Por su parte, los republicanos tendrán un dilema desde el 20 de enero. Si la mayoría escoge el camino del miedo a los tuits del expresidente, para no perder puntos con la base trumpista, el partido se convertirá definitivamente en una organización en la que los valores prevalecientes serán los del autoritarismo y el elitismo como fórmula para mantenerse en el poder a toda costa. Si la mayoría decide, en cambio, preservar sus valores conservadores, pero suficientemente democráticos, y se zafa del secuestro populista al cual los tiene sometidos actualmente Trump, el potencial político del mandatario se vería disminuido.
Lo paradójico del show de este miércoles en el Congreso, donde una buena cantidad de senadores y representantes republicanos cuestiona la pulcritud de la elección presidencial de noviembre al contar los votos emitidos por los colegios electorales, es que los parlamentarios cuestionadores lo que quieren en el fondo es mantenerse en la misma onda de la masa trumpista a la que algunos de ellos apelarán dentro de cuatro años para competir por la presidencia, posiblemente frente al mismo Trump. Sus intereses personales, así sea tan solo para defender sus curules en el Congreso dentro de dos años, están por encima de las dudas que puedan surgir sobre la confiabilidad del proceso electoral, del voto, y de la democracia misma, porque la victoria solo parece ser legítima cuando la conquistan los republicanos. Si los demócratas ganan, es porque la elección estuvo amañada.

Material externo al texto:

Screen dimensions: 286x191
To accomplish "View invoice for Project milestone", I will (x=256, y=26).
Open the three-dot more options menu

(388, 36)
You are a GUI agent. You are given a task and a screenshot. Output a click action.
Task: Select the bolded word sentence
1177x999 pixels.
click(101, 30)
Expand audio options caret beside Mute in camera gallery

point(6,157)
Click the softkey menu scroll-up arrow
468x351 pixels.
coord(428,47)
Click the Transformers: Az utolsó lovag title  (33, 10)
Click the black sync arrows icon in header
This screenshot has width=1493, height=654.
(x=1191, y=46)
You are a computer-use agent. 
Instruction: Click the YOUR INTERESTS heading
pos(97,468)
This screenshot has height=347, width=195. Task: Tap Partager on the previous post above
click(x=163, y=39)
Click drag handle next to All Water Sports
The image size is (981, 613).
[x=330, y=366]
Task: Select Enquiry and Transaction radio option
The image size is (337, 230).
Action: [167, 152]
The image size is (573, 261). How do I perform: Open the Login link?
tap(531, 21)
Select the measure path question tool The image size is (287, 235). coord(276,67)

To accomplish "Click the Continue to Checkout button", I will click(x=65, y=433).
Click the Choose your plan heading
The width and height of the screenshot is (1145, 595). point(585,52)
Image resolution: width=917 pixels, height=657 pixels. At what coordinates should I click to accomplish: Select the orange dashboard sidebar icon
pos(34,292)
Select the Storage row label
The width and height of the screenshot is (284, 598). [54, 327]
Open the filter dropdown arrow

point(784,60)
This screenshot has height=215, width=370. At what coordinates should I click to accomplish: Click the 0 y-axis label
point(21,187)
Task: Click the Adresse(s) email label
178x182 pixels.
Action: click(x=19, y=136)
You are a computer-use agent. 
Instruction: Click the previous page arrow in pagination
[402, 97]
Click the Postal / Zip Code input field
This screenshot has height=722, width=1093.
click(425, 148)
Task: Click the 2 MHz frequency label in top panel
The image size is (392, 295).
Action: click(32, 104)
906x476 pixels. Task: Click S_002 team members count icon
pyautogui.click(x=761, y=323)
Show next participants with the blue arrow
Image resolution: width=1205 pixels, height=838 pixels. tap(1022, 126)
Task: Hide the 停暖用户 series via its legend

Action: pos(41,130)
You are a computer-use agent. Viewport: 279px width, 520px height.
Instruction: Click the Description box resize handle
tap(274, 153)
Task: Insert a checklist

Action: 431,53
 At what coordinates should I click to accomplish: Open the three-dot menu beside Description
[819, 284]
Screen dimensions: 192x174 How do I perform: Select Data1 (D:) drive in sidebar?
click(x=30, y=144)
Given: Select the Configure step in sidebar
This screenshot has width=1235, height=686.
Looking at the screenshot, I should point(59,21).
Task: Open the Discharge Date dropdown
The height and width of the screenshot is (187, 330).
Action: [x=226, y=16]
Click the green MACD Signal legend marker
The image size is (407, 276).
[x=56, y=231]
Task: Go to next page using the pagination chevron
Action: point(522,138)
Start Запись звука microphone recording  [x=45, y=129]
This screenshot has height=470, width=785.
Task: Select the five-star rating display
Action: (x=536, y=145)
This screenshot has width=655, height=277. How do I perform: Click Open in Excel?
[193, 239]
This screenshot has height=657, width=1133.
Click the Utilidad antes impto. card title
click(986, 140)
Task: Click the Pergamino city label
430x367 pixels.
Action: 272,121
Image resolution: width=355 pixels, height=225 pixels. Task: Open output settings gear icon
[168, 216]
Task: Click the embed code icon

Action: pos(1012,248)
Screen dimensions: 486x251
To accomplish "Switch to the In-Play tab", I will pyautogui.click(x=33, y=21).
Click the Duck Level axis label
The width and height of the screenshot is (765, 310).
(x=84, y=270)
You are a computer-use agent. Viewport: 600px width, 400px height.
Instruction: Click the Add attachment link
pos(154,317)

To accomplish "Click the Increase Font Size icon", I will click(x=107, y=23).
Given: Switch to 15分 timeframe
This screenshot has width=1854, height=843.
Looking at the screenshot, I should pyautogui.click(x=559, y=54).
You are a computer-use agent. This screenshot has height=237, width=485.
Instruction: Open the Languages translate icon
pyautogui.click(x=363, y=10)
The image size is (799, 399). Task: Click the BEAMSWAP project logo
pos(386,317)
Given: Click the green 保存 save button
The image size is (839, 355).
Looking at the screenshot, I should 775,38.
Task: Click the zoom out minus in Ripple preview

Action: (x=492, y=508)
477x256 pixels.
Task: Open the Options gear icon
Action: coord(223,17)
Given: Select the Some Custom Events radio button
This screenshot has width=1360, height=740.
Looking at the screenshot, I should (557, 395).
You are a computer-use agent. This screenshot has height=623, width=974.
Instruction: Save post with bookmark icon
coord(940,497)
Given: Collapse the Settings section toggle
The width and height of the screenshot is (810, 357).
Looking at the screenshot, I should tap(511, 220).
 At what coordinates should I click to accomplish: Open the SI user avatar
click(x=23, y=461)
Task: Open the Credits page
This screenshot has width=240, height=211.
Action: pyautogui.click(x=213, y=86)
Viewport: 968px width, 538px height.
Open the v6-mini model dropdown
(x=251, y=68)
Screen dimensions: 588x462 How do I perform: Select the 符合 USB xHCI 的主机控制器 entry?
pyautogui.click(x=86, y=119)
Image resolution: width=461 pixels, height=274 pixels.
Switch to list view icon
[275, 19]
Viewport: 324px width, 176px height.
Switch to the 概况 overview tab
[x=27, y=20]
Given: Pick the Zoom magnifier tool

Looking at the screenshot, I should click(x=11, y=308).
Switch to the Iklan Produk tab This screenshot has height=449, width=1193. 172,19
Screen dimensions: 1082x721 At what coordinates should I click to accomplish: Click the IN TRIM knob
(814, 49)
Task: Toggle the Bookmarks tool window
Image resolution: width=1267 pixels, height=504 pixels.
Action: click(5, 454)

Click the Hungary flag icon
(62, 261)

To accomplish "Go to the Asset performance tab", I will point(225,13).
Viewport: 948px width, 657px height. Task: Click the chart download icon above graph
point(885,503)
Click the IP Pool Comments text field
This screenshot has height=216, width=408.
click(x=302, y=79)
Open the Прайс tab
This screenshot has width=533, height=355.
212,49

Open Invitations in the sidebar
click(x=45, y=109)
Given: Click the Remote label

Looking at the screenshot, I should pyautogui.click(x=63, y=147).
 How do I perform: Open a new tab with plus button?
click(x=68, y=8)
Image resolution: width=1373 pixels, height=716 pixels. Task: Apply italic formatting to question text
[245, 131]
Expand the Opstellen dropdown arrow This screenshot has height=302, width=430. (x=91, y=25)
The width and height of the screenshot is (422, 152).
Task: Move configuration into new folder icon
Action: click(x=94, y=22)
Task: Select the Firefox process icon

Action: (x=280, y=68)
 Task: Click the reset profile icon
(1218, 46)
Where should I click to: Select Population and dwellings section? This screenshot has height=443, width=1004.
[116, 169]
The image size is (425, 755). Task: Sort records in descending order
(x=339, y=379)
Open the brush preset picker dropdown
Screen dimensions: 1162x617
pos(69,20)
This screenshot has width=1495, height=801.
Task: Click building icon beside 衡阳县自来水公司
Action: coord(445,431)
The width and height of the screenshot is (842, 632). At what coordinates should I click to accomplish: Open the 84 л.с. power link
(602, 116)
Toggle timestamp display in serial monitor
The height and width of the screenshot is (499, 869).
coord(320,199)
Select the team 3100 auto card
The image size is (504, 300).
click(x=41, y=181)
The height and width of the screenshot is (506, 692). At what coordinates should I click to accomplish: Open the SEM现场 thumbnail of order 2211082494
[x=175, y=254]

Trump hará todo lo posible por seguir a flote políticamente. A él le interesa el poder por el poder. Promoverá la popularidad de medios de comunicación alternativos, o fundará su propia estación de televisión, para propagar sus ideas y mantener su público, y continuará tuiteando. Basta ver si la reacción de sus adversarios -o su silencio- lo ayudan en el mantenimiento y consolidación de su capital político. La pandemia de COVID mostró su incapacidad gerencial y le trajo la pérdida del poder. Los días que han corrido después de las elecciones de noviembre han develado su absoluto desdén por las normas e instituciones fundamentales de la democracia. Su futuro político lo determinará si la tribuna que tiene es lo suficientemente alta y resonante para seguir llegándole a una porción importante de la población. Y en eso, de nuevo, los otros también tienen un rol.